- VOTRE OBJECTIF -
Remplacez « agrément » par « permis » dans le passage de l’article sur les centres de santé compris entre « Dans le détail, le » et « texte de loi. » inclus, puis recopiez ce passage.

- EXTRAIT DE PAGE -
À l’unanimité, le Sénat a voté mardi en faveur d’un encadrement plus strict des centres de santé dentaires et ophtalmologiques, dont certains sont accusés depuis plusieurs années de dérives, voire de fraudes. Un durcissement auquel la ministre Agnès Firmin Le Bodo, chargée des professions de santé, a dit « souscrire pleinement ».
Dans le détail, le texte rédigé par la députée Fadila Khattabi (Renaissance) réintroduit l’obligation d’un agrément délivré par l’agence régionale de santé (ARS), préalable à l’ouverture d’un centre. Un agrément supprimé en 2009 par la loi Bachelot afin d’améliorer l’accès aux soins, mais qui a mené « au cours des dernières années à de nombreuses pratiques contraires à la réglementation », déplore le texte de loi.

- DONNÉES EXTRAITES -

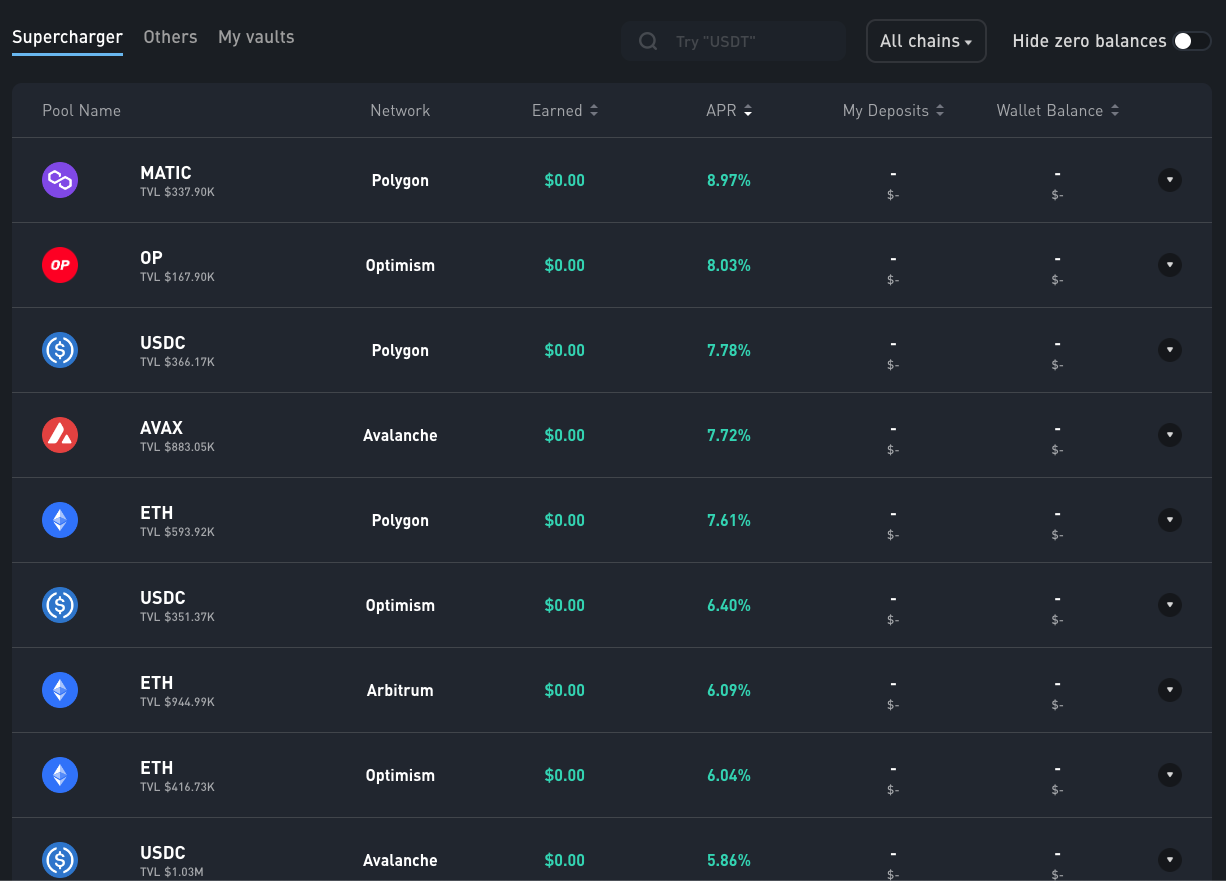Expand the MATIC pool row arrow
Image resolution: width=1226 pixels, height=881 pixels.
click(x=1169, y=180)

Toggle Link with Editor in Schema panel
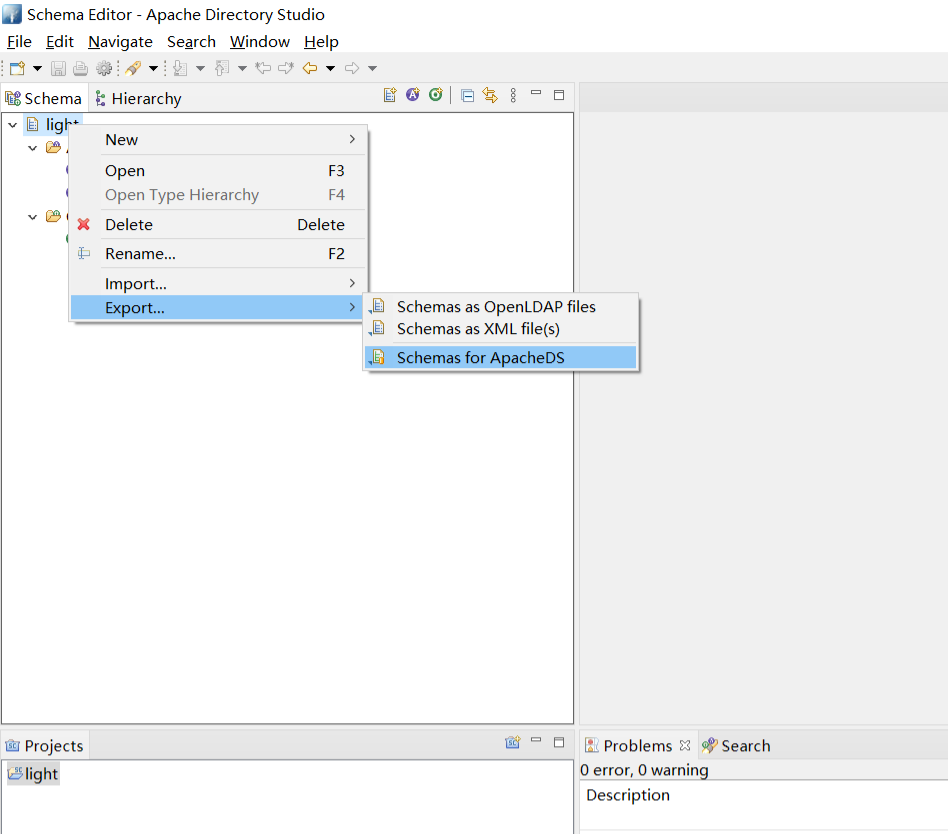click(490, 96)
==
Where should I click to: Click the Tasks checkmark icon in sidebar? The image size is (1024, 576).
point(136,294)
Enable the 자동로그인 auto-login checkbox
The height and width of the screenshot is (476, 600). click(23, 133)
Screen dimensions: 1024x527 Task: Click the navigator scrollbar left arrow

- RÉPONSE À L’EXERCICE -
Dans le détail, le texte rédigé par la députée Fadila Khattabi (Renaissance) réintroduit l’obligation d’un permis délivré par l’agence régionale de santé (ARS), préalable à l’ouverture d’un centre. Un permis supprimé en 2009 par la loi Bachelot afin d’améliorer l’accès aux soins, mais qui a mené « au cours des dernières années à de nombreuses pratiques contraires à la réglementation », déplore le texte de loi.